In a bid to tackle poor-quality housing and rogue landlords in the private rented sector, the Chartered Institute of Environmental Health (CIEH) has called for a new mandatory registration scheme for landlords.
In its latest move to improve the standards of the PRS, the CIEH has written to a variety of politicians, including the leadership contenders for both the Conservative party and Liberal Democrats and urged them to consider a registration scheme for landlords in England. It believes that such a registration scheme is necessary as rogue landlords can currently operate under the radar of local councils and provide poor quality accommodation to the detriment of their tenants. Similar schemes are currently in operation in Scotland, Wales and Northern Ireland and have proved to be successful in deterring rogue landlords.
The CIEH has told MPs that poor-quality housing is responsible for illnesses, injuries and, in extreme cases, death amongst tenants across England, and more needs to be done to protect tenants from such conditions. Their concerns aren’t completely unfounded either – in a recent survey carried out by the blinds and curtain company Hillary’s, it was reported that one in five tenants had fallen ill as a result of their poor-quality accommodation and it was reported by National Energy Action (NEA) that a shocking 17,000 people died in the winter of 2018 due to insufficient heating in their property.
The campaign is being backed up by recommendations in the Government-commissioned review into selective-licensing which also highlighted the benefits of a registration for landlords. The proposed key features of the scheme will include a mandatory fee that landlords will need to pay in order to register, a fine or penalty for landlords who fail to comply and the facilities for local authorities to communicate directly with landlords to keep them up-to-date on legislation and advise them on good practice when it comes to property management.
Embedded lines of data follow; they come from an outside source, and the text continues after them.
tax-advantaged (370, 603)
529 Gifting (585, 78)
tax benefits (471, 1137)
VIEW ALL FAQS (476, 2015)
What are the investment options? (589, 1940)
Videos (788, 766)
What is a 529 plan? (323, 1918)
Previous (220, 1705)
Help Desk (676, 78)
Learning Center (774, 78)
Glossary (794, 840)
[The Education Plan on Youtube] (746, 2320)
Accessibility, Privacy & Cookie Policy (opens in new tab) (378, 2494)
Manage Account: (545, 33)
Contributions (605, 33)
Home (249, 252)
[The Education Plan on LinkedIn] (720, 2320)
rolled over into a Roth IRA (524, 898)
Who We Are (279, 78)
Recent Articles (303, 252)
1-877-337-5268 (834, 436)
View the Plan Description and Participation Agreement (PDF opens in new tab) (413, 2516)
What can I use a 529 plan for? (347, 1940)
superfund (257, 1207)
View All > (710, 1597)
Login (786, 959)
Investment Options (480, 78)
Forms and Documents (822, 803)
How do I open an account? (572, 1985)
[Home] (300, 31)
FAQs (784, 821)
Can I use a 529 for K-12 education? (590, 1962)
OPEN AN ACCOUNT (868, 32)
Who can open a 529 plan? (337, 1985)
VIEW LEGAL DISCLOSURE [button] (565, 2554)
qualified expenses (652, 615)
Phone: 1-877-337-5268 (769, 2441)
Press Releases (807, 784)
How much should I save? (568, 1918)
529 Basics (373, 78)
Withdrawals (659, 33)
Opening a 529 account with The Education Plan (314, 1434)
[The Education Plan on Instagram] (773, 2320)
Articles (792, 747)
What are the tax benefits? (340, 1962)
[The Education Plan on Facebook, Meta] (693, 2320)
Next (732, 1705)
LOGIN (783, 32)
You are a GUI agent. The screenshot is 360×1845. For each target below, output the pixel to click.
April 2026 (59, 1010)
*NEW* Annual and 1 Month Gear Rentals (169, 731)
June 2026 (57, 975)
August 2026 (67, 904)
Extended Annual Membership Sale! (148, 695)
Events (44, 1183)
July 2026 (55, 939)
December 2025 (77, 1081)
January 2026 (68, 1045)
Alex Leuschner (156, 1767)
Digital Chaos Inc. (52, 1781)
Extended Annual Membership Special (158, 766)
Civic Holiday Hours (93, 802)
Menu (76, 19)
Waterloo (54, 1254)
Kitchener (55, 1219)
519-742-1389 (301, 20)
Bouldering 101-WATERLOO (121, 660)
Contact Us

There will also be a link to the Rogue Landlord Database to ensure that landlords who have been convicted of serious offences cannot move to another region and continue to operate undetected. It will also allow tenants to look up their landlord before renting a property.
Commenting on the CIEH plans, housing policy spokesperson Tamara Sandoul said: “This new national landlord register is absolutely necessary if we are going to properly get a grip on poor housing conditions in the private rented sector. CIEH has been analysing the schemes already operating in Scotland, Wales, and Northern Ireland, and believe the time is right for England to follow suit. Not only would a register give local authorities a much stronger picture of housing in their areas, but it will leave rogue landlords with nowhere to hide, all while empowering renters to make informed choices about their housing options.”
Landlords that are providing sub-standard housing can pose as a serious threat to their tenants and a register like the one that the CIEH are proposing will certainly be a step in the right direction to stop these rogue landlords from operating.